▶ _What this task involves_: In the records below, the line with "Task: Click inside the symbol drawing canvas" opens the range and the line with "This screenshot has width=2163, height=1466." closes it; print that range exactly and nothing else.

▶ _Data section_:
————
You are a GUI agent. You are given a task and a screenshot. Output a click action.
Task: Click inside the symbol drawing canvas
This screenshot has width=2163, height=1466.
————
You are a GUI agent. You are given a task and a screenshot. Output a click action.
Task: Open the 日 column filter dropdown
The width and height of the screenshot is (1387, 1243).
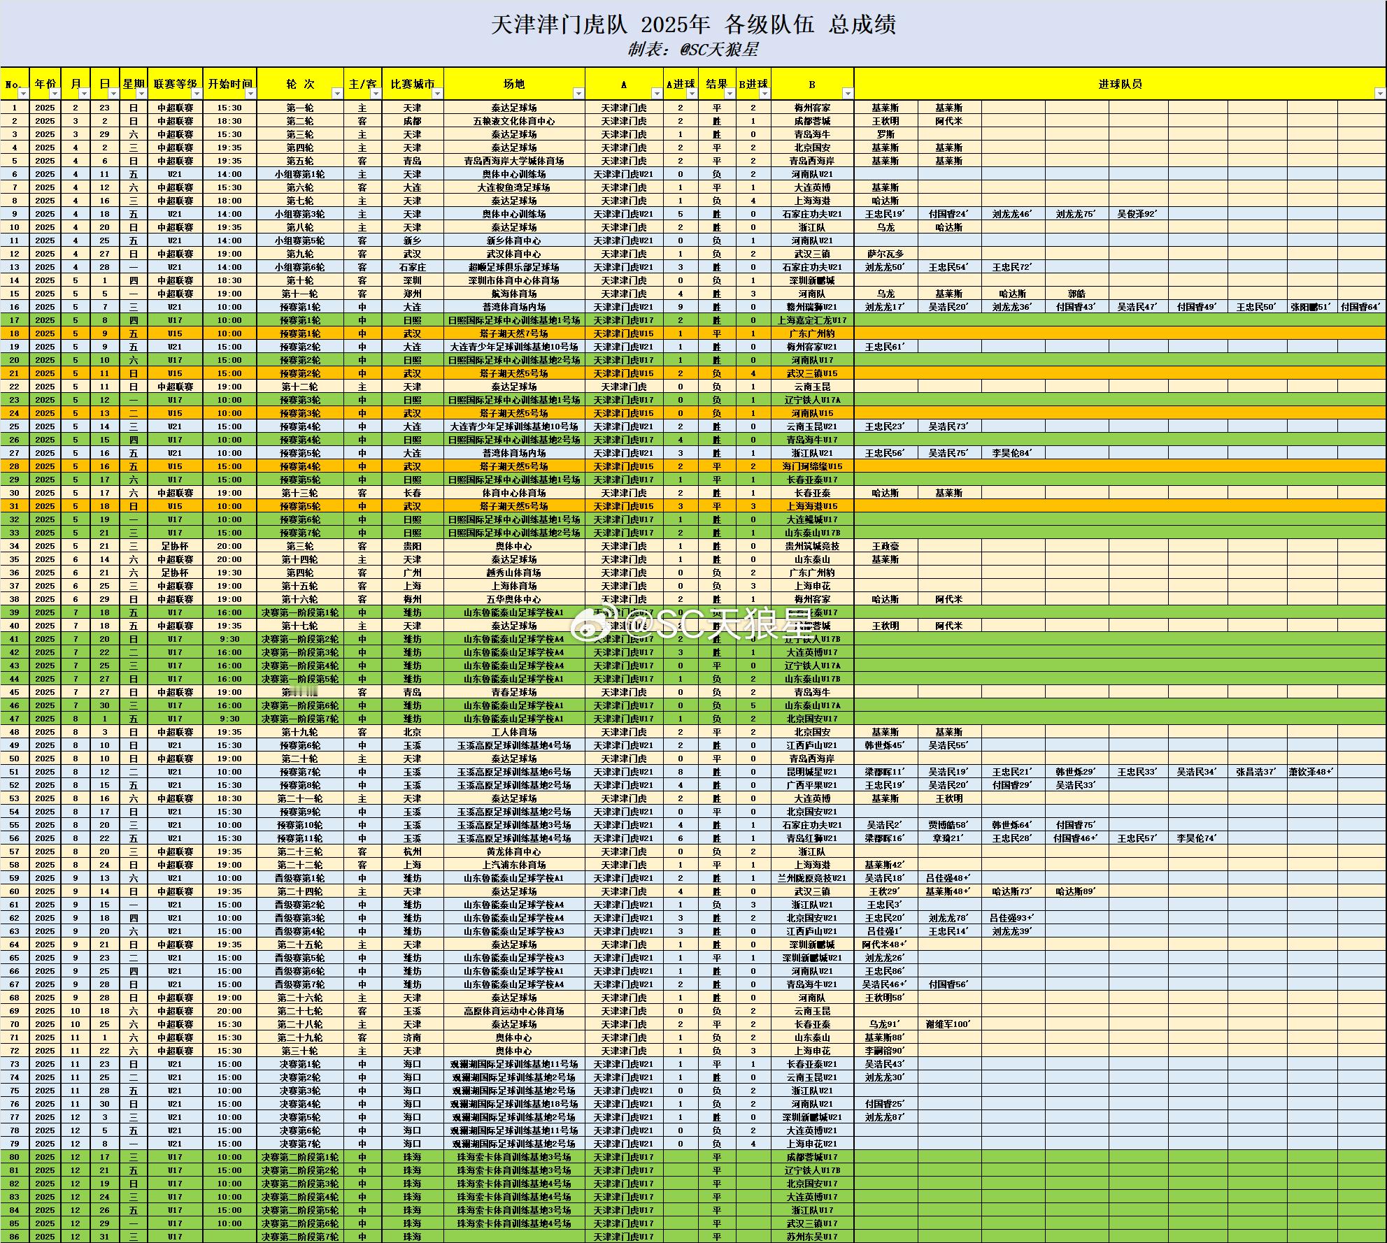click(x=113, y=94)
————
▶ _Solution_:
Task: Click inside the symbol drawing canvas
This screenshot has width=2163, height=1466.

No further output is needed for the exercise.